### [Text segment]
# berthoud



## mitgreer (Oct 22, 2003)

how is the coverage up at Berthoud looking?


----------



## twitch (Oct 16, 2003)

Not too shabby. The last day I was up there was Tuesday and it was wind blown with pockets of softer snow. The depth was probably only 8-10 inches, but Wednesday night brought another 8"-10" and I heard it snowed again since then. We've only skiied up high and had to hike out to this point, but after today we'll see how things have improved.


----------



## twitch (Oct 16, 2003)

Some good turns to be had up there. We skiied off of the N. side from the weather station side (Mines). Up top was pretty windblown but coverage was good. Down lower it turned to soft pow turns for about 500 yards to the bottom. We boot packed it back up to the goods a few times so there's a nice path now.

Some others skiied the West side on the NE aspect below the bench. Looked like some nice turns too. Both you still have to hike out as the coverage is lacking down below.


----------



## spthomson (Oct 18, 2003)

thanks, twitch, for the info. surprised it was good today still after the warmer temps the last few days and after hearing from someone else that it was pretty variable. nice work finding some goods today. saw some sweet photos though from earlier in the week. what did you find in the way of rocks/stumps/wood/etc.?


----------



## twitch (Oct 16, 2003)

### [Instructions]
1. Give the usernames of everyone who posts in the Berthoud forum thread, listing each person once.
2. In the Berthoud forum thread, reproduce the passage starting at "## spthomson (Oct" and ending at "way of rocks/stumps/wood/etc.?".
3. Pick up the Berthoud forum thread from its final line and keep it going.

### [Supplied records]
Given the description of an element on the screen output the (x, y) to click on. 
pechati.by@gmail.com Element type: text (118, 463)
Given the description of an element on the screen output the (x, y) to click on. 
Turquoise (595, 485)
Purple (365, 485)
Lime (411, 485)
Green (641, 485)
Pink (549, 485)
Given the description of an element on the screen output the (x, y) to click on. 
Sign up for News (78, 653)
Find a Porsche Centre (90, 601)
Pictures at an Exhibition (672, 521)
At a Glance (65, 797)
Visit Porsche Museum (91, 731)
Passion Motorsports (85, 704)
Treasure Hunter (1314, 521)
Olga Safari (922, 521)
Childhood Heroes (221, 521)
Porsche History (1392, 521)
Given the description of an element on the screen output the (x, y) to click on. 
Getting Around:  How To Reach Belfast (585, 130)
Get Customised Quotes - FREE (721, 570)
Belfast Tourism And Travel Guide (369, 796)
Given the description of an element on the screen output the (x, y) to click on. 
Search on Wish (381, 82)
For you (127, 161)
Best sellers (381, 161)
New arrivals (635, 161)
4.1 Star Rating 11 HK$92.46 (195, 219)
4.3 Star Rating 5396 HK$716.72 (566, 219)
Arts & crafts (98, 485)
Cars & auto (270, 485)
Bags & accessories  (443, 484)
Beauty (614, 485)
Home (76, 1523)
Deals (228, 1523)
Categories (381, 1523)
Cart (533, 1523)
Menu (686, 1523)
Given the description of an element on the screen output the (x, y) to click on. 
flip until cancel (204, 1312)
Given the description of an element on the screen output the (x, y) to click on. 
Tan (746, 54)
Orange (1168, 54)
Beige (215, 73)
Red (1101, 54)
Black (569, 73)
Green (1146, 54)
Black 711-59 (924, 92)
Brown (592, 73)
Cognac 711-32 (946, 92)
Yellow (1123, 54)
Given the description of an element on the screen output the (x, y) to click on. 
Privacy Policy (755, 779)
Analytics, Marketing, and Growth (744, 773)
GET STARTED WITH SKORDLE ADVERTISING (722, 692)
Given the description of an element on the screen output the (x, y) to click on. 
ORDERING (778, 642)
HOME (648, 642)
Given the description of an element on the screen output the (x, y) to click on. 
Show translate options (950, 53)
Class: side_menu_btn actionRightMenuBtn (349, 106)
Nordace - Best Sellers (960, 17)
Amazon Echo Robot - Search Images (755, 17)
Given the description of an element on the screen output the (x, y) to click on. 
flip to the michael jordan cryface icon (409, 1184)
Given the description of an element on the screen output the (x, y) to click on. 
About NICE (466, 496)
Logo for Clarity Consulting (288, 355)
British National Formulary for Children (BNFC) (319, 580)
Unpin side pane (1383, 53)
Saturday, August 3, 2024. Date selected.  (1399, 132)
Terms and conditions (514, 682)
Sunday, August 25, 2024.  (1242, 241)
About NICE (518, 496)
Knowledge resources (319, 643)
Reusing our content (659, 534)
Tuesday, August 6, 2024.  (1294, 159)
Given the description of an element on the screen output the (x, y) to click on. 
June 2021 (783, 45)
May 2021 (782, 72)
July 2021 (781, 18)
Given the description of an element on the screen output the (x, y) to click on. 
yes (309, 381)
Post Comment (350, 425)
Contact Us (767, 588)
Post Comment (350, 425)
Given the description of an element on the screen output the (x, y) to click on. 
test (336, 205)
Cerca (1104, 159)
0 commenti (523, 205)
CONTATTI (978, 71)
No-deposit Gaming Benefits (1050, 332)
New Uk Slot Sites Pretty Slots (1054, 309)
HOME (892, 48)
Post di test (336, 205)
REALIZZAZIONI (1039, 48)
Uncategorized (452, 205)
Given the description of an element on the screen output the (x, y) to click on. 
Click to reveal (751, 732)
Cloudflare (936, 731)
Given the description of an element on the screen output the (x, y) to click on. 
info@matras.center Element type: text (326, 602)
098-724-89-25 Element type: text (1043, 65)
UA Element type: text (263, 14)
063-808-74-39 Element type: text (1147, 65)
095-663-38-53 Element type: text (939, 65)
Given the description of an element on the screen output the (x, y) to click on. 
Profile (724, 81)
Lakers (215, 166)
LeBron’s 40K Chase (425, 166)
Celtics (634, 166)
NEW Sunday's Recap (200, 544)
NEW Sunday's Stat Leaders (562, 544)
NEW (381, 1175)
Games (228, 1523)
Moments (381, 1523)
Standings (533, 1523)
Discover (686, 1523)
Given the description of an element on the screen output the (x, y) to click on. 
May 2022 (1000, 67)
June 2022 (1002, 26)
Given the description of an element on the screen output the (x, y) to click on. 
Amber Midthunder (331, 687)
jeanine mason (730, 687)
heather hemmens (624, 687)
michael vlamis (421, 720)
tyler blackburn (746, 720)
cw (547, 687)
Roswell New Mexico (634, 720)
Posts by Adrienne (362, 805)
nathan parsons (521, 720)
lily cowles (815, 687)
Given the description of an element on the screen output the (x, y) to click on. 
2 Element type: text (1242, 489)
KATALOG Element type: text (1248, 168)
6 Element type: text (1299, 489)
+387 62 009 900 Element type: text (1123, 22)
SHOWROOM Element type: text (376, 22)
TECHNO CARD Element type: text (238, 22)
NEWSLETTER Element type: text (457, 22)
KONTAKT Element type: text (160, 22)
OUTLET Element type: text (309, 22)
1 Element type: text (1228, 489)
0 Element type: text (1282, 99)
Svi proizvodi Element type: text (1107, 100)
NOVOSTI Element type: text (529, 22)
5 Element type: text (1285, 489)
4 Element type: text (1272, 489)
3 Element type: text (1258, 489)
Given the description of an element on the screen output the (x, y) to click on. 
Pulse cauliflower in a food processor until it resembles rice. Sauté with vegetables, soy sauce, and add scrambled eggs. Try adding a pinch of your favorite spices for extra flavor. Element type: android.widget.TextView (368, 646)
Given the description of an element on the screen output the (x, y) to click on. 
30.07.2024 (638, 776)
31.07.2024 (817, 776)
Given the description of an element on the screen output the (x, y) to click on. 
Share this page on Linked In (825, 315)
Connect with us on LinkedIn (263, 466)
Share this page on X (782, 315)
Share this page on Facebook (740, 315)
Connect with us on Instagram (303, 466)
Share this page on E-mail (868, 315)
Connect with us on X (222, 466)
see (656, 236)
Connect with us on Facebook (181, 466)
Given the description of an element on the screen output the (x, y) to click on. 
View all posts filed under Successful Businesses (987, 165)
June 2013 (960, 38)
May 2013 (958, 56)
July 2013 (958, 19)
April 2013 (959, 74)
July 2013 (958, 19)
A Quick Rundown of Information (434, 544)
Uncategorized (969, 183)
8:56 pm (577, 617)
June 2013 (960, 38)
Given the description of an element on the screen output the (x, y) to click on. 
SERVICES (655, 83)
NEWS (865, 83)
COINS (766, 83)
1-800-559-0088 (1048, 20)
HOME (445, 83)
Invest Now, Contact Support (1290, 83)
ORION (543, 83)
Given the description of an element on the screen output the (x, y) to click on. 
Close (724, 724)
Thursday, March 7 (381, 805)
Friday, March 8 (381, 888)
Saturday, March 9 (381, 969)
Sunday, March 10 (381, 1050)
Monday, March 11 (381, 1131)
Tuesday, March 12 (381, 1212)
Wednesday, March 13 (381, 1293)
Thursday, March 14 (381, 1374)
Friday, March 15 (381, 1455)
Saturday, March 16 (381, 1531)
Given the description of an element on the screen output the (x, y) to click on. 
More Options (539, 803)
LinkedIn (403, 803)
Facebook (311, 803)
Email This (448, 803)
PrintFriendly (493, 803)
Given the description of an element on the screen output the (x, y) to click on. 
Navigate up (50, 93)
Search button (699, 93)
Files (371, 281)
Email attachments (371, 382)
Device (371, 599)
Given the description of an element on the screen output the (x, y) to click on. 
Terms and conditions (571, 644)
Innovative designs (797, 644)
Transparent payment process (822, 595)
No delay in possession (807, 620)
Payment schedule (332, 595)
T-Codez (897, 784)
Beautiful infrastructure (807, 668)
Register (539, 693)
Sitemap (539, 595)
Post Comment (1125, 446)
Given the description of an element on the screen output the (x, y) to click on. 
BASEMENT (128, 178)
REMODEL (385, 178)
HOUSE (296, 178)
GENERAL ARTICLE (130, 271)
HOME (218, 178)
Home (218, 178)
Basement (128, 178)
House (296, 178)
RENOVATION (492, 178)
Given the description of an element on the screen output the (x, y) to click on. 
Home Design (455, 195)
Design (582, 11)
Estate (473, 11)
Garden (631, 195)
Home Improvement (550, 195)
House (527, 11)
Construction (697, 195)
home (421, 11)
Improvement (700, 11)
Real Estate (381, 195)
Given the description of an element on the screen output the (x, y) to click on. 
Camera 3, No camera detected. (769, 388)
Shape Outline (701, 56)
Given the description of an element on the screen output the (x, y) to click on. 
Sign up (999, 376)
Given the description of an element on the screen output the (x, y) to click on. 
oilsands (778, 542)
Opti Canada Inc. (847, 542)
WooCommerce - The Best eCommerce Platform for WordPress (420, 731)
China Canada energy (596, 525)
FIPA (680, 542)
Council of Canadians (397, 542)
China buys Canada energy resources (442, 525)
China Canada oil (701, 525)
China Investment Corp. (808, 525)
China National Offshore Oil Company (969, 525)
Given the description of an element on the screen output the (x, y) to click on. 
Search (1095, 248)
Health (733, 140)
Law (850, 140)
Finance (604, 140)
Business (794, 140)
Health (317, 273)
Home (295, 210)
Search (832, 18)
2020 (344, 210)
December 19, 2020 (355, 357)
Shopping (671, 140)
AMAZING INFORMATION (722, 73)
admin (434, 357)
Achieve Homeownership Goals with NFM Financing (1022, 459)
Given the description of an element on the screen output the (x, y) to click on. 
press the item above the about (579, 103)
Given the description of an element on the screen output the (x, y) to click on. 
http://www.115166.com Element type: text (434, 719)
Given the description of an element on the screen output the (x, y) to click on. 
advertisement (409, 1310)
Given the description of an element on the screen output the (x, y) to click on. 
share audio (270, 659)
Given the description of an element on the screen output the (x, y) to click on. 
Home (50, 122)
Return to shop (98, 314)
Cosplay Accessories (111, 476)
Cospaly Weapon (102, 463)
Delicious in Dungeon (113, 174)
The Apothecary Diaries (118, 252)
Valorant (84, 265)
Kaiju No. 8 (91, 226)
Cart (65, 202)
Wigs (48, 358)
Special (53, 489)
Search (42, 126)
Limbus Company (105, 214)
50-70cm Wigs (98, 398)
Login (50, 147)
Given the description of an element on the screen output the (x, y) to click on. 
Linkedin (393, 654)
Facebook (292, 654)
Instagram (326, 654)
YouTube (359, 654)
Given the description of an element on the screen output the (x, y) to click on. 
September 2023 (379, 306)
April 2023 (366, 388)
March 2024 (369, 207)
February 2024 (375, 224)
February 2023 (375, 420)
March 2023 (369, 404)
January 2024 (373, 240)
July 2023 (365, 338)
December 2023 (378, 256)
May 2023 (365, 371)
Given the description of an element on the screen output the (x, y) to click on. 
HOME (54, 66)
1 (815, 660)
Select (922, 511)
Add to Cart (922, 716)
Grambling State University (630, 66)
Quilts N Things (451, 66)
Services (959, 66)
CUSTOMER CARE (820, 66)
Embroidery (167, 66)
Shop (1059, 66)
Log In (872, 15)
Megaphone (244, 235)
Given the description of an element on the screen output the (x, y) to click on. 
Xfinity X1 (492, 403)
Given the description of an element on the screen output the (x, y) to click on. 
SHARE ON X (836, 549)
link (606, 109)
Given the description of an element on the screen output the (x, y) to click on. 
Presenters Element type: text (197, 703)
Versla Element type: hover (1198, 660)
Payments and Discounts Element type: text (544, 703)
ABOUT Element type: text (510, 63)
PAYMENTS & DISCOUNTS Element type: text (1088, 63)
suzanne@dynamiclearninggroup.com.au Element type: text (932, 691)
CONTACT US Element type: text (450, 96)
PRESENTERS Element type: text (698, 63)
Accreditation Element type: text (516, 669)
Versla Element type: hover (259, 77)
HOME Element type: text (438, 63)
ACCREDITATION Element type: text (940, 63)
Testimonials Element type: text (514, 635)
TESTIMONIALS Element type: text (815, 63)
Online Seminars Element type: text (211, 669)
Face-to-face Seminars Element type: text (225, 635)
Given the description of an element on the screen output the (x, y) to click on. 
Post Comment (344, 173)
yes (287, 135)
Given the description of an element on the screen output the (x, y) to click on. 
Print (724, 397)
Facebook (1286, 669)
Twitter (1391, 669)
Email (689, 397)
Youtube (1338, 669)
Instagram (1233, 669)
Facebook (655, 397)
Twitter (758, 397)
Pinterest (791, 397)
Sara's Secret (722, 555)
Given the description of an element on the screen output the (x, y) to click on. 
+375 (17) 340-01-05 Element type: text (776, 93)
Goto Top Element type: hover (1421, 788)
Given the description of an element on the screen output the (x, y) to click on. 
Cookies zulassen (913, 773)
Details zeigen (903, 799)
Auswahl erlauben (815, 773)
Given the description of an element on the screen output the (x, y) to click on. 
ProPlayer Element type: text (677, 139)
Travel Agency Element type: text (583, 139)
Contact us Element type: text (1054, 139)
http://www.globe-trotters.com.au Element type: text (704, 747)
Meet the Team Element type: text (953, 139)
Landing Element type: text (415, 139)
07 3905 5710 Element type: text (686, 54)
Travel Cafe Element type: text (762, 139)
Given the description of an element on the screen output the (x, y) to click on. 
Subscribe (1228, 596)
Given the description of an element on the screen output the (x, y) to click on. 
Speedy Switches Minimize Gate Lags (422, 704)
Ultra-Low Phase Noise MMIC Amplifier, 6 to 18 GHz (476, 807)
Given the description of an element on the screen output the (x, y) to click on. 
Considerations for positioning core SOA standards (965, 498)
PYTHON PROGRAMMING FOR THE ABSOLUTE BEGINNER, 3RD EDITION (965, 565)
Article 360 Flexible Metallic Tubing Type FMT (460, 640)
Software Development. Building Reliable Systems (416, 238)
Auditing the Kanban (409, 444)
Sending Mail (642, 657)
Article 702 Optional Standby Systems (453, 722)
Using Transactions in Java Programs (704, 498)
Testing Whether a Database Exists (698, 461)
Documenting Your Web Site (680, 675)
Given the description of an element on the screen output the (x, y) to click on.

### [Responses]
1. mitgreer, twitch, spthomson

2.
## spthomson (Oct 18, 2003)

thanks, twitch, for the info. surprised it was good today still after the warmer temps the last few days and after hearing from someone else that it was pretty variable. nice work finding some goods today. saw some sweet photos though from earlier in the week. what did you find in the way of rocks/stumps/wood/etc.?

3.
The coverage was actually pretty good. While skiing from the weather station down to the creek drainage (7 mile) there was very little still exposed. It's hard enough up high that you're not breaking through to what's underneath, and down lower along the trees was deep wind loaded powder about knee deep. We boot packed back up the powder and rarely if ever touched ground.

It's still early though and once down low there are plenty of rocks. Most runs you're not skiing to the bottom. Didn't see any stumps but haven't ventured into the trees of yet or skiied that far down.


----------



## spthomson (Oct 18, 2003)

thanks for the addt'l info.

keep me in mind if you're ever looking for another bc partner...or don't mind another tagging along. email is better than posting here...

scott_p_thomson

at

yahoo.com


----------



## mitgreer (Oct 22, 2003)

Thanks for the info. Hopefully we'll get some more this week. Time to start the leg burn.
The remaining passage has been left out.